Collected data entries
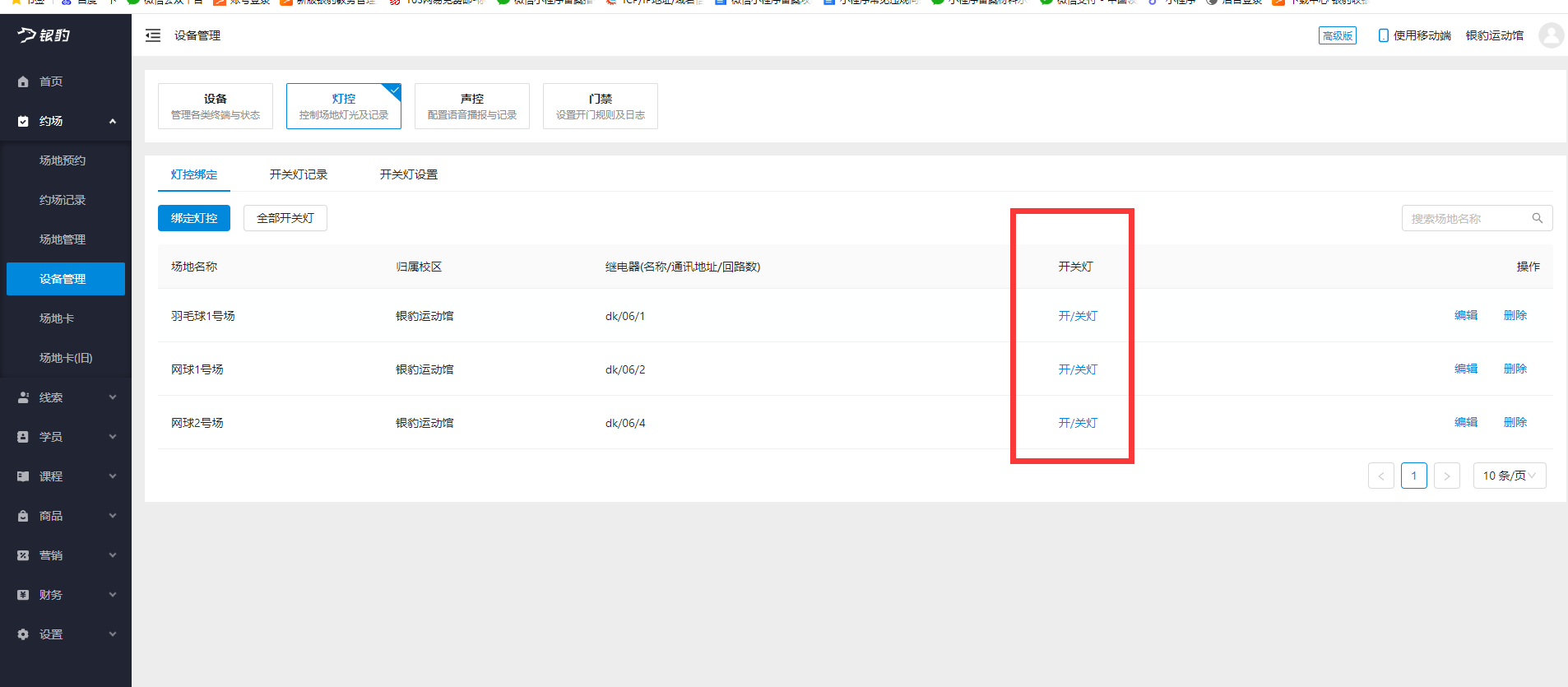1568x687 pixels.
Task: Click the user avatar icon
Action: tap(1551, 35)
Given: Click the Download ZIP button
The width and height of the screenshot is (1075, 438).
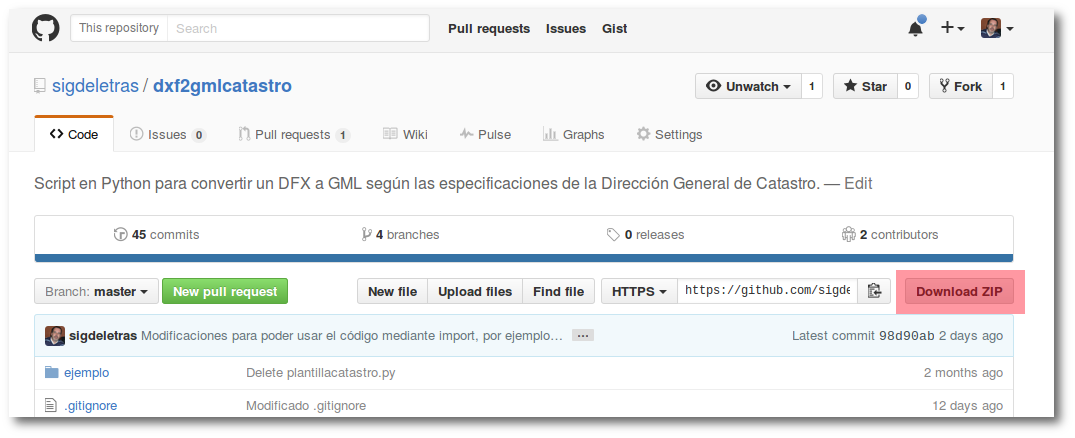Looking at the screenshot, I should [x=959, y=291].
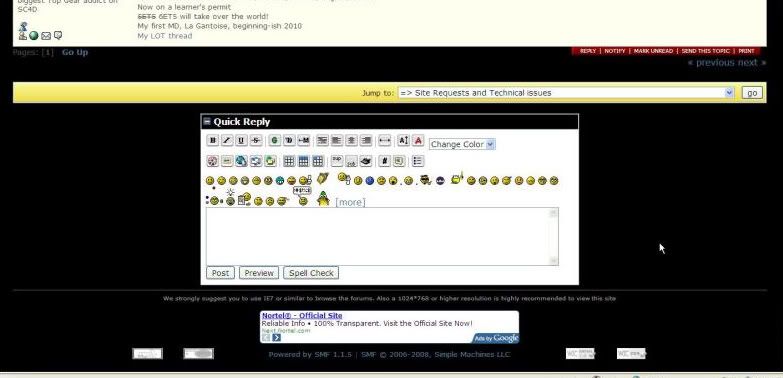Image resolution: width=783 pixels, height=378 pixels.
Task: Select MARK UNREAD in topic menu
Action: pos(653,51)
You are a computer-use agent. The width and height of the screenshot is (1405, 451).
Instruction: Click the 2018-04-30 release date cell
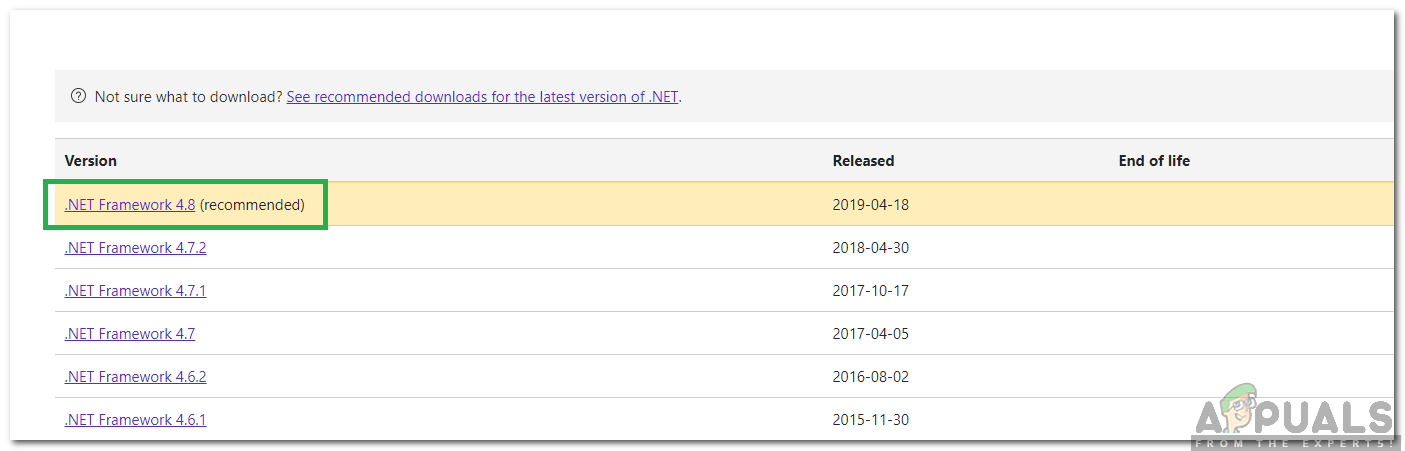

Your assignment
In the records above, the lines from the one containing "The width and height of the screenshot is (1075, 438)." through the last line are to be written out exactly, both ends included and pictures omitted.

Solution to the problem
The width and height of the screenshot is (1075, 438).
Looking at the screenshot, I should [x=959, y=291].
Image resolution: width=783 pixels, height=378 pixels.
Task: Select MARK UNREAD in topic menu
Action: pos(653,51)
You are a computer-use agent. The width and height of the screenshot is (1405, 451).
Instruction: Click the 2018-04-30 release date cell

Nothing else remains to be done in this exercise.